• **Work to complete**: Convert the records below into a JSON list of strings, one string per line and no blank lines, leaving out the pictures.

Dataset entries
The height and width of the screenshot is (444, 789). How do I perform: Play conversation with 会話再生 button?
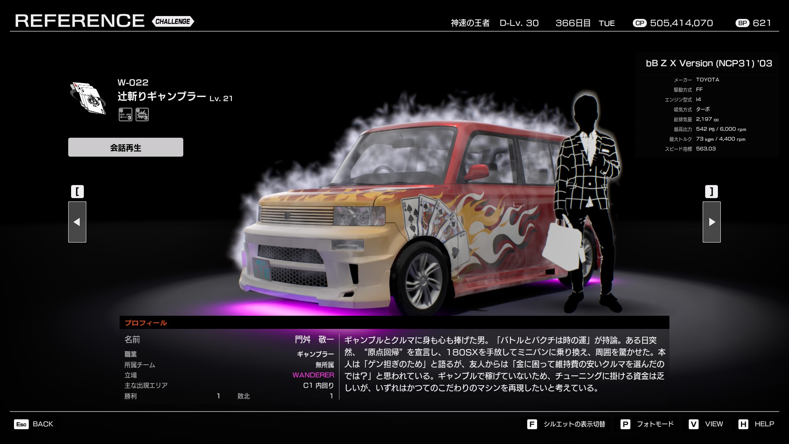[125, 147]
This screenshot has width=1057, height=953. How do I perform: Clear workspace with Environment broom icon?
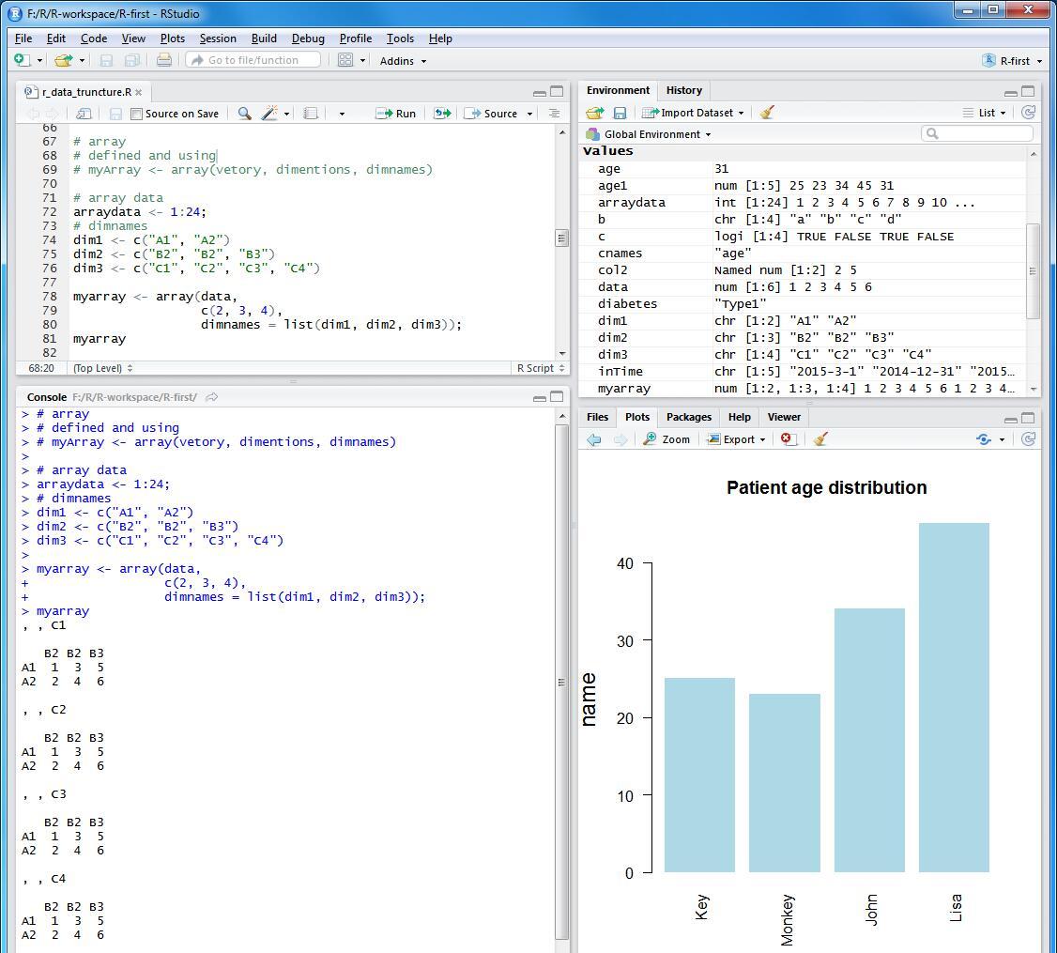pos(767,113)
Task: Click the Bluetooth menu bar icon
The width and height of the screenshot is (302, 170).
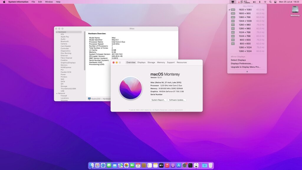Action: 260,2
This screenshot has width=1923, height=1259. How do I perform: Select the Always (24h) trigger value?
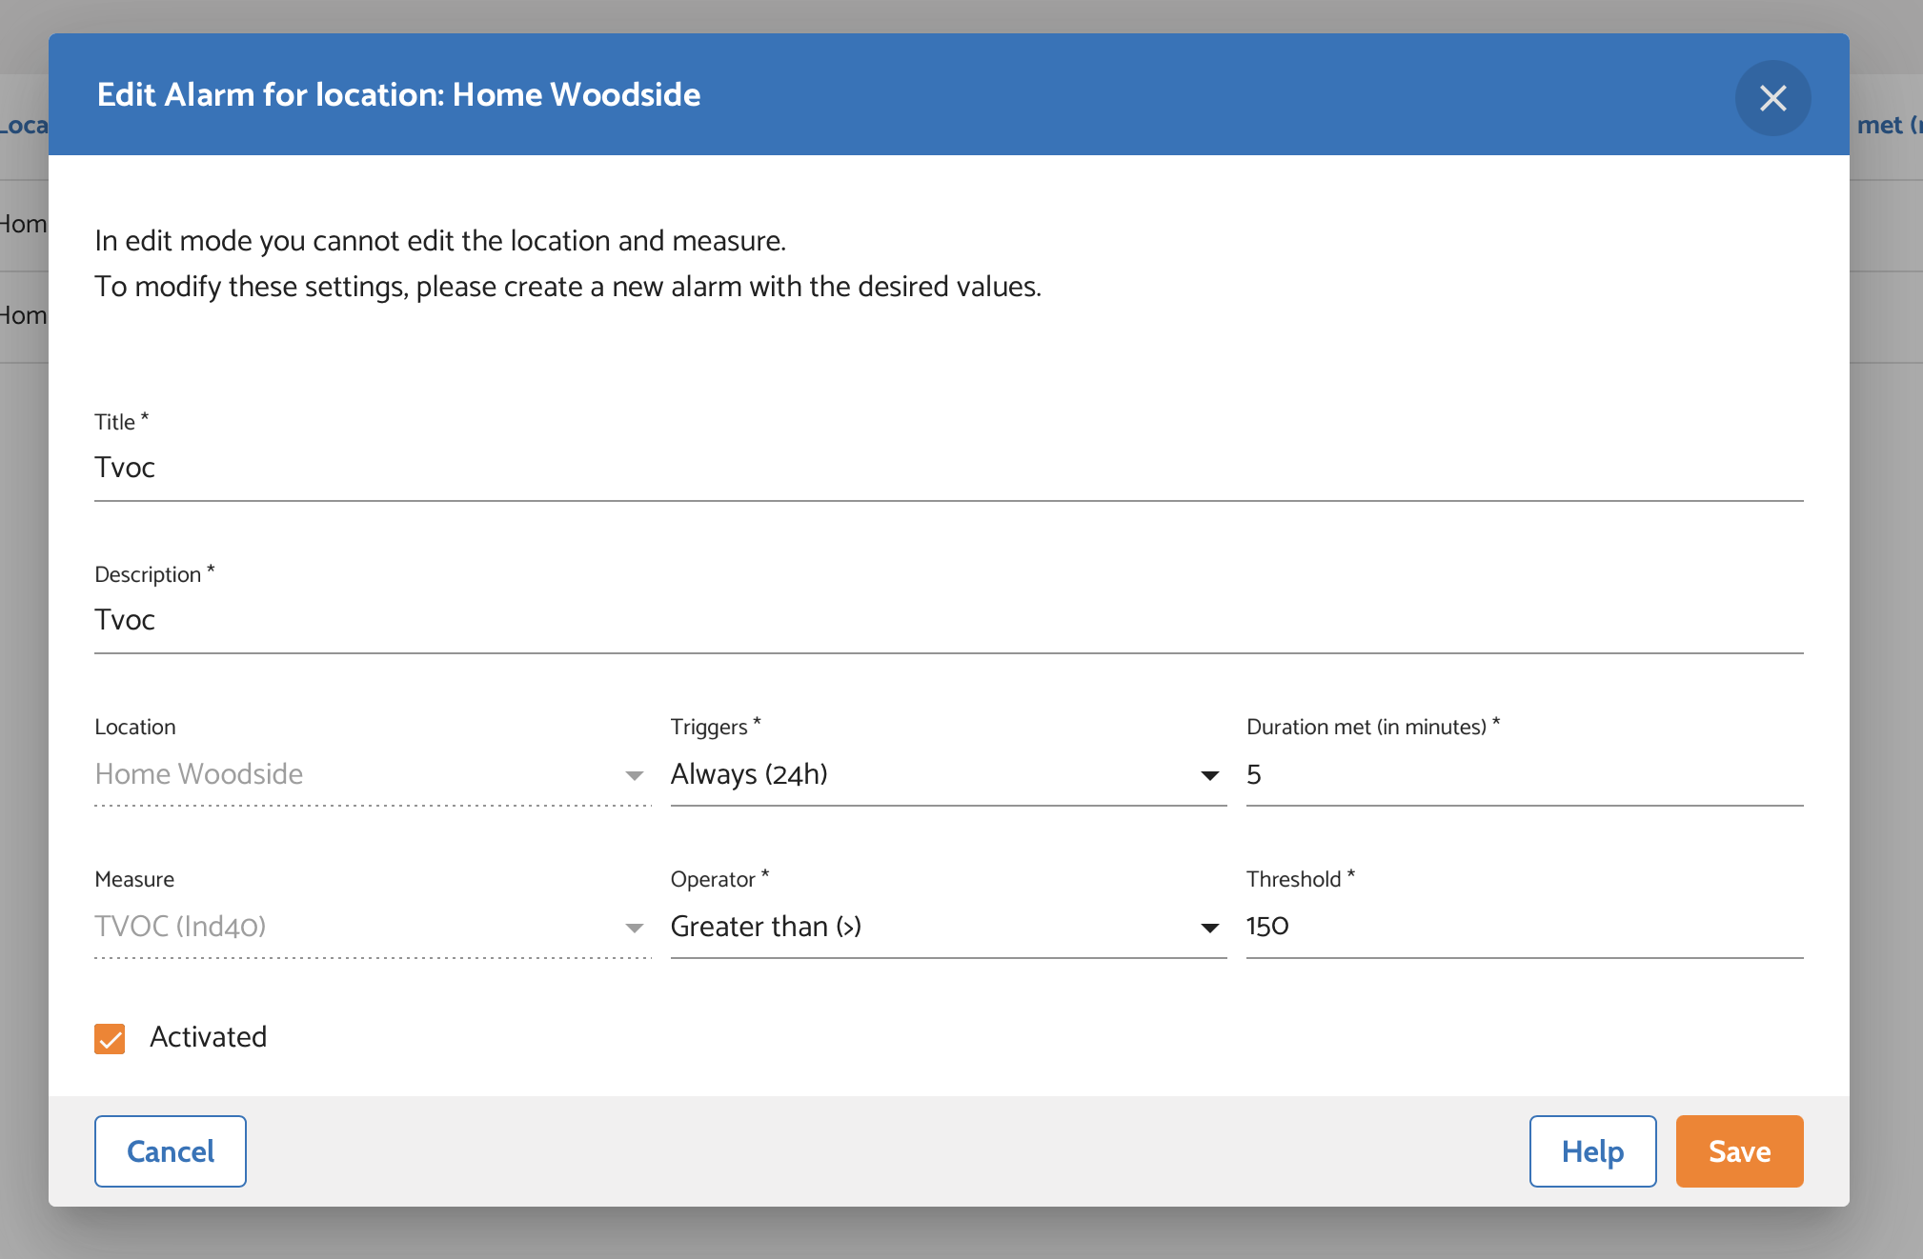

• **Task answer**:
[
  "The height and width of the screenshot is (444, 789). How do I perform: Play conversation with 会話再生 button?",
  "[125, 147]",
  "This screenshot has width=1057, height=953. How do I perform: Clear workspace with Environment broom icon?",
  "pos(767,113)",
  "Task: Click the Bluetooth menu bar icon",
  "The width and height of the screenshot is (302, 170).",
  "Action: 260,2",
  "This screenshot has width=1923, height=1259. How do I perform: Select the Always (24h) trigger value?"
]